The first one I saw stood quietly outside an office where I worked several years ago. I noticed its tall, graceful form and the colors of the foliage and the stem. Then as Spring progressed, it budded and bloomed; I was hooked. I’d always been attracted to green/purple/burgundy combinations but it was the lovely flowers that sealed the deal. I wasn’t sure what it was and felt very fortunate to happen upon it at a garden center shortly thereafter.
I admired it from afar for a few years, then bought one for myself about three years ago. Since my yard is always in a state of flux, ‘Husker Red’ lived in several different areas from full on afternoon sun to partial shade. No matter where I put it, it performed beautifully!

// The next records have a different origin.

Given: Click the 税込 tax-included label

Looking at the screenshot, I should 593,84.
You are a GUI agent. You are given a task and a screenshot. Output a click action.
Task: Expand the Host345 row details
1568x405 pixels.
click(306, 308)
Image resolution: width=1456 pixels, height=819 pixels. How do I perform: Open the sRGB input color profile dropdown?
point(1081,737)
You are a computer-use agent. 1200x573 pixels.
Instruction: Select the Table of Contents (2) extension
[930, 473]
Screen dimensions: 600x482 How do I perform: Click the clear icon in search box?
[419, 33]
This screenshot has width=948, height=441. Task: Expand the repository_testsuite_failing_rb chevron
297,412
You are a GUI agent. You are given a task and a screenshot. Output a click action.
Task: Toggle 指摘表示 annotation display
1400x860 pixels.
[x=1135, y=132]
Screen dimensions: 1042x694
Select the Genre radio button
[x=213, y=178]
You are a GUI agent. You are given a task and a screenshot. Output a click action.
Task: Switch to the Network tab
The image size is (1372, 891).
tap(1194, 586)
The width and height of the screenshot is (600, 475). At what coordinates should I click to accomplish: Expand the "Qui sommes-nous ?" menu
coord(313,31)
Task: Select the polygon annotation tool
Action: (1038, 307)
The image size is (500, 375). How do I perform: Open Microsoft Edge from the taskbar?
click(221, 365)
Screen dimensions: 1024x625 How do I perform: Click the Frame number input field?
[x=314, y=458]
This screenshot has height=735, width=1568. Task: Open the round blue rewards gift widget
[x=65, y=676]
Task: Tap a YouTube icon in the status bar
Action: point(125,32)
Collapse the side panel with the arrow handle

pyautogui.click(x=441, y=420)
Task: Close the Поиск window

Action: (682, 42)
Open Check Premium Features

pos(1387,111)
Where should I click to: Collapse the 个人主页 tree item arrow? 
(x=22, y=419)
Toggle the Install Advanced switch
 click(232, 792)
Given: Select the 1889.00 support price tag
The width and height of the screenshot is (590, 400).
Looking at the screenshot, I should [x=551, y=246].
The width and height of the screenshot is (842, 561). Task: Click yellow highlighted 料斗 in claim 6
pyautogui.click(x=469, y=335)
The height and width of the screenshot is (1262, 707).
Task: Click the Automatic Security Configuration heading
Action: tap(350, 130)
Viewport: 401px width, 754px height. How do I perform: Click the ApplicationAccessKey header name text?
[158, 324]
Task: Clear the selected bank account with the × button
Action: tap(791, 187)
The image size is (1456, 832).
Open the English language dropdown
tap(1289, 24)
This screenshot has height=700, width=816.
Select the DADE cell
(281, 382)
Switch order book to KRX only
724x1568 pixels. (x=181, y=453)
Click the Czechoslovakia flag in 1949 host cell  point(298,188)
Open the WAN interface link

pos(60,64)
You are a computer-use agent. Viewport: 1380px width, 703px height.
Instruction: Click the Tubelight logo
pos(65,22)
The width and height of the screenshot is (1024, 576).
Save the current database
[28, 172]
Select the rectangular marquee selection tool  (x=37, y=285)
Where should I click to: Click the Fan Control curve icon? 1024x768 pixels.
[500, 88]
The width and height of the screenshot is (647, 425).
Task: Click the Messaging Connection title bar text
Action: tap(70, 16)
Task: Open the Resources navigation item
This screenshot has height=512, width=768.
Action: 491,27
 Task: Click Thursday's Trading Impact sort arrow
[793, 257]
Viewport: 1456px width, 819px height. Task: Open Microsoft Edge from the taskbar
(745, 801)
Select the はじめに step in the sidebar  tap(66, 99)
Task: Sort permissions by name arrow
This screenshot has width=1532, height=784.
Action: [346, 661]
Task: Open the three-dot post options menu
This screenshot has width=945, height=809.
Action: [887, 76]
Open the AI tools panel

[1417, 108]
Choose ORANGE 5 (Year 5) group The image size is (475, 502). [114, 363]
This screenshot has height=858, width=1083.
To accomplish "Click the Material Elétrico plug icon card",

Last year, my clump was getting pretty big, so I divided it into about a dozen separate plants. Some I put in the ground immediately, some in pots, and a few were given away to a couple of neighbors and my good friend, Joyce. She didn’t seem all that excited about the pot of burgundy sticks I gave her with limp leaves hanging off them. I asked her to trust me.
This Spring, Joyce has done a lot in her garden, too – adding, moving, rearranging. She told me a few weeks ago that her favorite plant to look at in her garden was that one I gave her last year. She loves the form, the silhouette, the color, the leaves and the flowers. All the same things I love about it, too.
So I took another look at my old favorite and began taking pictures. I’ve always loved Husker Red, but it did become like part of the background. Joyce’s appreciation made me remember the things I’ve always loved about it:
- It’s tall.
- It’s drought tolerant.
- It’s deer and rabbit resistant.
- It’s colorful, even without flowers.
- It grows and blooms well from full sun to part shade.
- It looks great and behaves well with many other plants.
- It attracts hummingbirds, bees, butterflies and birds.
Penstemon digitalis ‘Husker Red’ was developed at the University of Nebraska (home of the Nebraska Cornhuskers) and was named the Perennial Plant of the Year for 1996.
If you haven’t yet given ‘Husker Red’ a try, go get one now! Give it well drained soil and you won’t be disappointed!